His statements were directed at the DUP, who refuse to join the NI Executive.

Emma Little-Pengelly defended DUP policy.

“I often think back. She responded, “We must learn.” “We need to learn what hasn’t worked, that was the politics of exclusion, of dismissing the genuinely held views of a substantial group in Northern Ireland. That fails.

Nationalists, unionists, and others should cooperate. We won’t ignore this problem.

People believe strongly that the protocol harmed the agreed stance that Northern Ireland would remain a member of the union until the people of Northern Ireland chose otherwise through a referendum.

However, UUP leader Doug Beattie called the reluctance to join Stormont “trampling all over democracy”.

“The Good Friday Agreement balanced unbalance. “Not everyone got what they wanted,” he remarked.

It was meant to alter. Already changed. Sinn Fein leads. We’re trampling democracy in Northern Ireland if we don’t let them in.

I speak as a UK unionist. Damaged parts weaken the whole. No group is excluded. First, stabilize, then see how we can work together.

Alliance leader Naomi Long said it a “tragedy” if the recent political declaration made people “jaded and cynical” about the Good Friday Agreement.

Mary Lou McDonald of Sinn Fein added: “None of us have any right to disregard the views or rights of the other. Drift is the scariest. We’ll always live here. Institutions must now function.”

Knesset hosts annual Holocaust remembrance event ‘Every Person Has a Name’ 2023

President Isaac Herzog, Prime Minister Benjamin Netanyahu, High Court Chief Justice Esther Hayut, Knesset Speaker Amir Ohana, and many other ministers and Knesset members attended the Knesset’s annual “Every Person Has a Name” Holocaust memorial service on Tuesday morning.
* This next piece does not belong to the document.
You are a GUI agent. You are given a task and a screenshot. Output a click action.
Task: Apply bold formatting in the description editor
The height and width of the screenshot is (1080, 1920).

Ohana recounted the 1930s world lightweight boxing champion Victor Peretz, a Tunisian Jew. In 1942, Nazi invaders ordered Peretz to Auschwitz to join the camp’s boxing squad, which entertained the guards. Peretz defended and saved dozens of detainees while winning 133 battles. “It doesn’t matter,” he said. Ohana said he was shot by a camp guard while collecting food for his fellow detainees.
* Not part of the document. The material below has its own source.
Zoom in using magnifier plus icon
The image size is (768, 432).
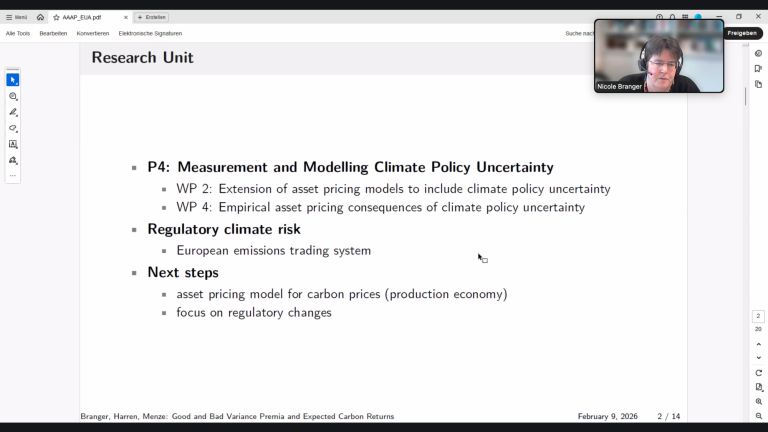[x=759, y=402]
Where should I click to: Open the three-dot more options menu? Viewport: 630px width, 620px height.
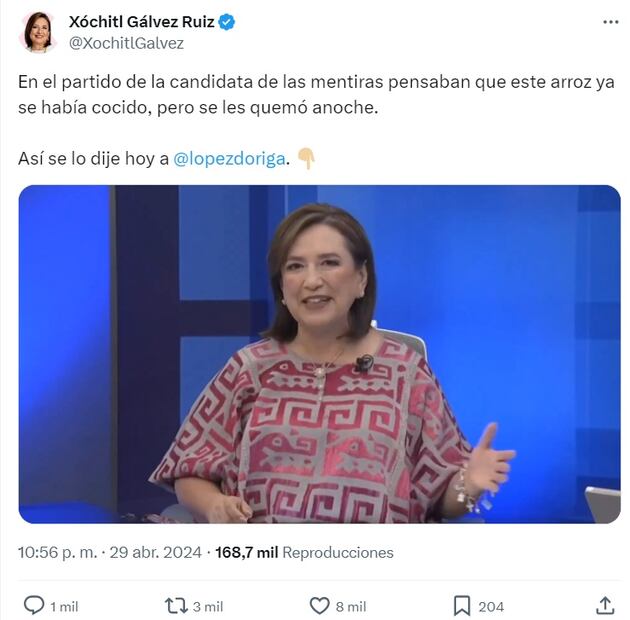pos(611,22)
President Herzog recounted the names and brief tales of his Holocaust-killed family.

“We do not remember numbers; we remember lives,” Herzog stated. Human creatures. The greatest accomplishment is reading the names of every Jew who died in flames in Jerusalem, in the heart of our Jewish and democratic nation-state’s legislative, eighty years later. Last night at Yad Vashem, Holocaust survivor Shoshana Weiss urged us to unite and protect our homeland because we have no choice. “Listen to her,” the president said.

Netanyahu discussed his father-in-law, Shlomo Ben-Artzi, a biblical scholar, educator, and writer who won the Ka-Tzetnik Fund Award for Holocaust Literature. The prime minister claimed Ben-Artzi’s twin sister Yehduit was killed in the Holocaust. Netanyahu said Shlomo would cry if he uttered her name his whole life.
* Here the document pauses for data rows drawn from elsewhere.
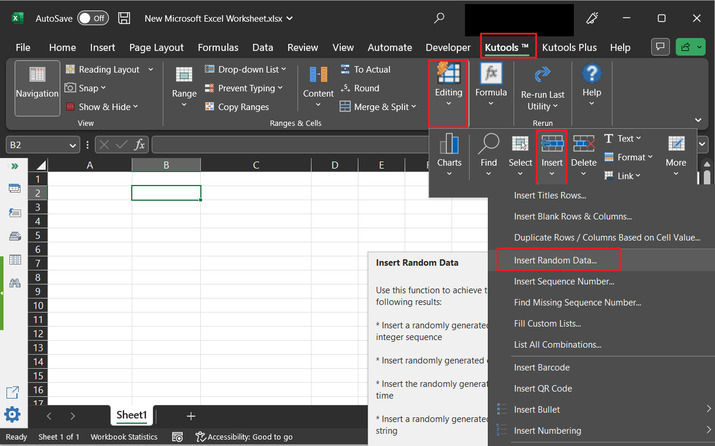Open the Name Box dropdown arrow
This screenshot has height=446, width=715.
[x=73, y=145]

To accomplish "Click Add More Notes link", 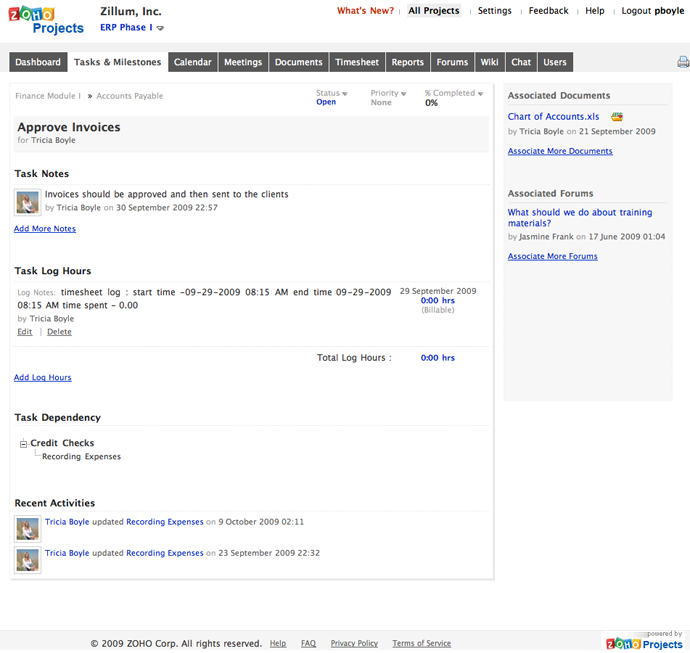I will tap(45, 229).
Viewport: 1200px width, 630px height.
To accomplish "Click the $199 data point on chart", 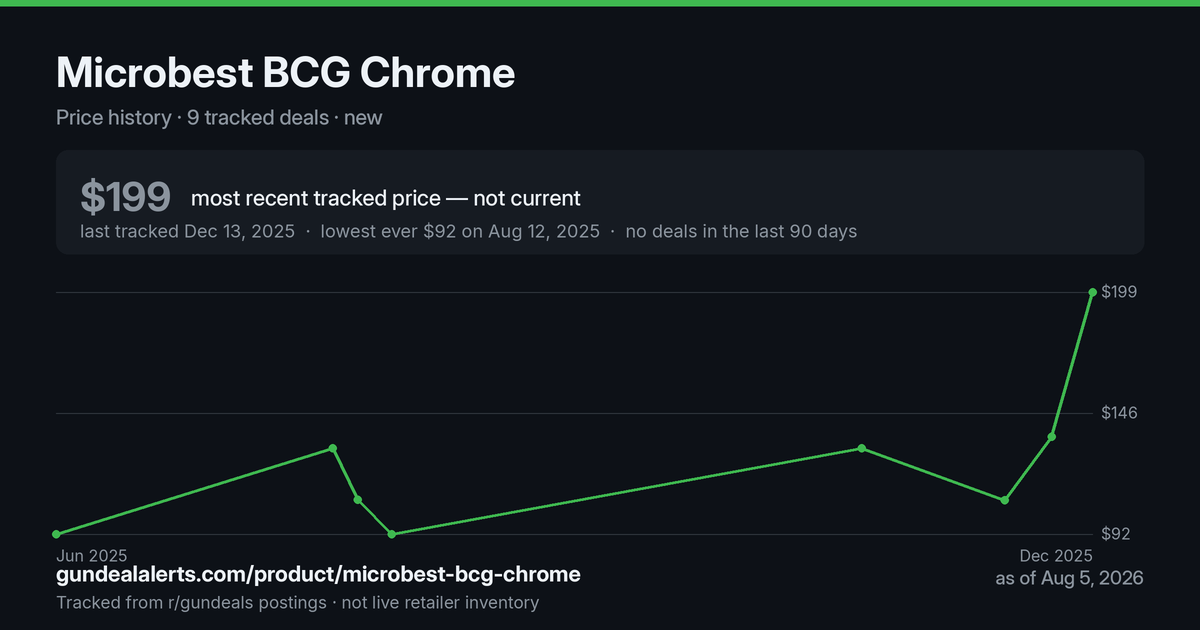I will coord(1092,292).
Hayut, Likud ministers Yisrael Katz, Miri Regev, and Dudi Amsalem, United Torah Judaism MK and deputy minister Uri Makleb, MKs Ze’ev Elkin and Orit Farkash-Hacohen (National Unity), MK Oded Forer (Yisrael Beytenu), MKs Boaz Bismuth and Ariel Kallner (Likud), and MKs Moshe Arbel and Erez Malul (Shas) also read names.

Holocaust survivors memorialize.

Six Holocaust survivors lighted memorial torches, four of them were connected to Knesset members: Sofi Sachs, mother of MK Yasmin Friedman-Sachs (Yesh Atid); Paulina Davidson, mother of MK Simon Davidson (Yesh Atid); second-generation survivor Haya Nir, mother-in-law of MK Sharon Nir (Yisrael Beytenu) and second-generation survivor Michaela Akunis, mother of Likud minister Ofir Akunis.

Ministers, Knesset members, Holocaust survivors, and others, including Jerusalem mayor Moshe Lion, lit remembrance candles at the parliament entrance to start the day. Isaac Dari (1912-1943), from Oujda, Morocco, died at Majdanek. Ohana lighted the first candle in his remembrance.